Prompt:
I would like every record below transcribed exactly as it is.

[Collected data]
-------------------------
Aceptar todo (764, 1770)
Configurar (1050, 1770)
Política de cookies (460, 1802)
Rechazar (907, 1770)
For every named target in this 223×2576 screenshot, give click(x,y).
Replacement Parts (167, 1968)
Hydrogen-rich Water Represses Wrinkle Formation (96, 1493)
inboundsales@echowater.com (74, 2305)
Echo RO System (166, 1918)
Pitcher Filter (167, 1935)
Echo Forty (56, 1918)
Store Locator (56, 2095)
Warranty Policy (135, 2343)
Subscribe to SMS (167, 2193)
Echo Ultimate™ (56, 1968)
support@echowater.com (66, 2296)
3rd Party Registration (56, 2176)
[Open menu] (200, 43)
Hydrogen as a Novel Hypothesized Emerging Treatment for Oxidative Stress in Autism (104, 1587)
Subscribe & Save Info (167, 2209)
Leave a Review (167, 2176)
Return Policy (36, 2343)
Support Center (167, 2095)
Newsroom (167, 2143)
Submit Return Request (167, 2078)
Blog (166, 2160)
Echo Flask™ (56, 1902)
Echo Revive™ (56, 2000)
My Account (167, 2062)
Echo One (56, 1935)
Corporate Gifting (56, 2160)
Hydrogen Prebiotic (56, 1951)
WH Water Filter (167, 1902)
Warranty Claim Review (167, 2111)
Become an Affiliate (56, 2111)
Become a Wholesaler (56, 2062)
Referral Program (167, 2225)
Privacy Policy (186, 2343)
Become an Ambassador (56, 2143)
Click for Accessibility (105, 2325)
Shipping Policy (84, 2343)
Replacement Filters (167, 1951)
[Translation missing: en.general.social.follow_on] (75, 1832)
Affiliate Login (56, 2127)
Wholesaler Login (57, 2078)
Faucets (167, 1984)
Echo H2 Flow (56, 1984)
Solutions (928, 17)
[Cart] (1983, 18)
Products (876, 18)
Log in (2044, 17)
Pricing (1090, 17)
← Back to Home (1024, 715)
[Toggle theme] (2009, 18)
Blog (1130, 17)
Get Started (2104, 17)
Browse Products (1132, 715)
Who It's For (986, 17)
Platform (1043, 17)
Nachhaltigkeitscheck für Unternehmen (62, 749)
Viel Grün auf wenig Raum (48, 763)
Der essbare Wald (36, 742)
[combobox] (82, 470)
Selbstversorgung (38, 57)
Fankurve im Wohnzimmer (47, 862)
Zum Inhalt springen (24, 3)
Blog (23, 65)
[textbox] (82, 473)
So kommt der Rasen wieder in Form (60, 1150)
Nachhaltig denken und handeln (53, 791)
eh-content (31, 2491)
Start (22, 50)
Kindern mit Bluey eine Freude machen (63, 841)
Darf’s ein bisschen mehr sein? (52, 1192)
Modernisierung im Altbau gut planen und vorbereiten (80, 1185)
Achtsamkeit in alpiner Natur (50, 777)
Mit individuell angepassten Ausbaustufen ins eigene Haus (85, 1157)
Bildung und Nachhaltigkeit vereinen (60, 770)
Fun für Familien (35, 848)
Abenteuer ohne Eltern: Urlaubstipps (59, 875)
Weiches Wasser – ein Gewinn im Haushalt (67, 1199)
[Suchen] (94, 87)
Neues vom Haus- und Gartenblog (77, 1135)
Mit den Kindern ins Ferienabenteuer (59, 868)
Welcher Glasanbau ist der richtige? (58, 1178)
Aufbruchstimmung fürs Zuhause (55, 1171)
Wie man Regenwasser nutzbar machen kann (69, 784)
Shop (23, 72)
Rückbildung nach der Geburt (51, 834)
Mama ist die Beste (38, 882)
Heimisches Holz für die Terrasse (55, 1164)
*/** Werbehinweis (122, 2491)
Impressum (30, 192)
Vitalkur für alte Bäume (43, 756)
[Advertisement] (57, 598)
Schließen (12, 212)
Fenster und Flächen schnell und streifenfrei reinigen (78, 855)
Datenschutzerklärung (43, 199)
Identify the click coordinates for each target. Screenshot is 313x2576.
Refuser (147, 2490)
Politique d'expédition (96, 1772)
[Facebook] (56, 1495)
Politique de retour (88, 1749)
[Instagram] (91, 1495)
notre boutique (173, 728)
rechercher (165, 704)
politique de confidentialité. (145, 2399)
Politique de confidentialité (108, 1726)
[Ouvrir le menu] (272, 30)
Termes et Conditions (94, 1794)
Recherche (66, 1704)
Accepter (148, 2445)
-------------------------
Your solution:
Aceptar todo (764, 1770)
Configurar (1050, 1770)
Política de cookies (460, 1802)
Rechazar (907, 1770)
For every named target in this 223×2576 screenshot, give click(x,y).
Replacement Parts (167, 1968)
Hydrogen-rich Water Represses Wrinkle Formation (96, 1493)
inboundsales@echowater.com (74, 2305)
Echo RO System (166, 1918)
Pitcher Filter (167, 1935)
Echo Forty (56, 1918)
Store Locator (56, 2095)
Warranty Policy (135, 2343)
Subscribe to SMS (167, 2193)
Echo Ultimate™ (56, 1968)
support@echowater.com (66, 2296)
3rd Party Registration (56, 2176)
[Open menu] (200, 43)
Hydrogen as a Novel Hypothesized Emerging Treatment for Oxidative Stress in Autism (104, 1587)
Subscribe & Save Info (167, 2209)
Leave a Review (167, 2176)
Return Policy (36, 2343)
Support Center (167, 2095)
Newsroom (167, 2143)
Submit Return Request (167, 2078)
Blog (166, 2160)
Echo Flask™ (56, 1902)
Echo Revive™ (56, 2000)
My Account (167, 2062)
Echo One (56, 1935)
Corporate Gifting (56, 2160)
Hydrogen Prebiotic (56, 1951)
WH Water Filter (167, 1902)
Warranty Claim Review (167, 2111)
Become an Affiliate (56, 2111)
Become a Wholesaler (56, 2062)
Referral Program (167, 2225)
Privacy Policy (186, 2343)
Become an Ambassador (56, 2143)
Click for Accessibility (105, 2325)
Shipping Policy (84, 2343)
Replacement Filters (167, 1951)
[Translation missing: en.general.social.follow_on] (75, 1832)
Affiliate Login (56, 2127)
Wholesaler Login (57, 2078)
Faucets (167, 1984)
Echo H2 Flow (56, 1984)
Solutions (928, 17)
[Cart] (1983, 18)
Products (876, 18)
Log in (2044, 17)
Pricing (1090, 17)
← Back to Home (1024, 715)
[Toggle theme] (2009, 18)
Blog (1130, 17)
Get Started (2104, 17)
Browse Products (1132, 715)
Who It's For (986, 17)
Platform (1043, 17)
Nachhaltigkeitscheck für Unternehmen (62, 749)
Viel Grün auf wenig Raum (48, 763)
Der essbare Wald (36, 742)
[combobox] (82, 470)
Selbstversorgung (38, 57)
Fankurve im Wohnzimmer (47, 862)
Zum Inhalt springen (24, 3)
Blog (23, 65)
[textbox] (82, 473)
So kommt der Rasen wieder in Form (60, 1150)
Nachhaltig denken und handeln (53, 791)
eh-content (31, 2491)
Start (22, 50)
Kindern mit Bluey eine Freude machen (63, 841)
Darf’s ein bisschen mehr sein? (52, 1192)
Modernisierung im Altbau gut planen und vorbereiten (80, 1185)
Achtsamkeit in alpiner Natur (50, 777)
Mit individuell angepassten Ausbaustufen ins eigene Haus (85, 1157)
Bildung und Nachhaltigkeit vereinen (60, 770)
Fun für Familien (35, 848)
Abenteuer ohne Eltern: Urlaubstipps (59, 875)
Weiches Wasser – ein Gewinn im Haushalt (67, 1199)
[Suchen] (94, 87)
Neues vom Haus- und Gartenblog (77, 1135)
Mit den Kindern ins Ferienabenteuer (59, 868)
Welcher Glasanbau ist der richtige? (58, 1178)
Aufbruchstimmung fürs Zuhause (55, 1171)
Wie man Regenwasser nutzbar machen kann (69, 784)
Shop (23, 72)
Rückbildung nach der Geburt (51, 834)
Mama ist die Beste (38, 882)
Heimisches Holz für die Terrasse (55, 1164)
*/** Werbehinweis (122, 2491)
Impressum (30, 192)
Vitalkur für alte Bäume (43, 756)
[Advertisement] (57, 598)
Schließen (12, 212)
Fenster und Flächen schnell und streifenfrei reinigen (78, 855)
Datenschutzerklärung (43, 199)
Identify the click coordinates for each target. Screenshot is 313x2576.
Refuser (147, 2490)
Politique d'expédition (96, 1772)
[Facebook] (56, 1495)
Politique de retour (88, 1749)
[Instagram] (91, 1495)
notre boutique (173, 728)
rechercher (165, 704)
politique de confidentialité. (145, 2399)
Politique de confidentialité (108, 1726)
[Ouvrir le menu] (272, 30)
Termes et Conditions (94, 1794)
Recherche (66, 1704)
Accepter (148, 2445)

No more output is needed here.